G. Manuppella et al. 2000 refere, de entre as nascentes temporárias com o mesmo condicionamento estrutural da nascente do rio Almonda, as nascentes de Rexaldia e Fungalvaz. A exsurgência de Pena de água será uma destas, tendo de facto um condicionamento estrutural semelhante ao da nascente do Almonda.

Apesar das semelhanças de condicionamento estrutural das nascentes (contacto entre formações do jurássico médio do M.C.E. e as formações Mesogenozóicas da Bacia terciárias do Tejo), estas distam cerca de 10km.

Historial

Rexaldia, vila mais próxima da exsurgência, tem como origem de seu nome, a passagem de um rei mouro (Rex-al-dia), que significa “Aldeia do rei”. Mas a historia desta vila não se fica por aqui. Foram encontrados em camadas pouco profundas nesta zona vestígios da época do Neolítico, ou ainda do Paleolítico Superior, mas também da ocupação romana e também das invasões francesas.

Com respeito a exsurgência da Pena de água, foram feitas algumas intervenções, temos conhecimento de uma intervenção efectuada por Sr. Manuel Soares (espeleólogo), em meados da década de 1980, com o intuito de perceber o relacionamento com a nascente do Almonda.

Mais tarde, no inicio de 1990, o proprietário do terreno, Sr. Carlos Pena, com a ajuda da junta de freguesia da Rexaldia, fez uma intervenção com máquina de martelo pneumático tentando chegar ao interior da nascente. Segundo o próprio os trabalhos foram interrompidos, por ficar tudo alagado.

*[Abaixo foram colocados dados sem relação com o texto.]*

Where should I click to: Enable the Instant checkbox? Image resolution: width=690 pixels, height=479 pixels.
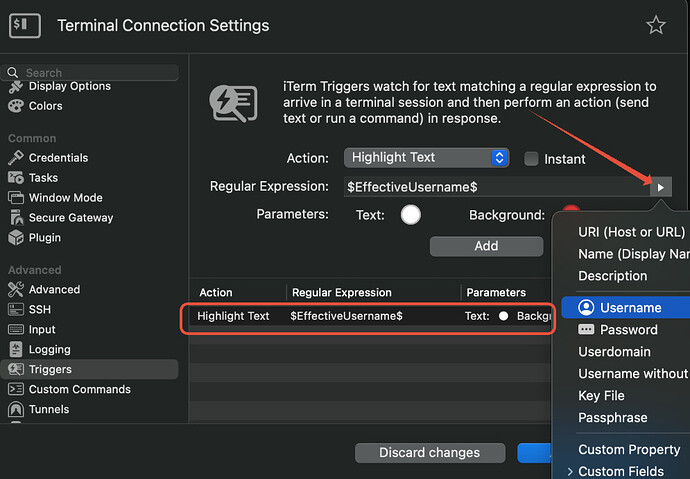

Posteriormente o trabalho efectuado pela S.T.E.A. (Sociedade Torrejana de Espeleologia e Arqueologia), em 1992, com o intuito de ter acesso às fissuras parcialmente colmatadas, que em Invernos chuvosos se denunciavam através da saída de água e deste modo, verificar a possibilidade de exploração espeleológica dessas cavidades.

Estes trabalhos, realizados em 1992, revelaram a presença de um depósito arqueológico, cujo potencial foi reconhecido por João Zilhão, que entretanto visitara o local a pedido da S.T.E.A. Com efeito, nas terras removidas pela retroescavadora utilizada para o efeito, surgiu cerâmica pré-histórica e pedra lascada; a observação dos cortes efectuados pela máquina permitiu, por seu lado, confirmar a existência de estratos com vestígios de ocupação humana até uma profundidade de cerca de 5 m.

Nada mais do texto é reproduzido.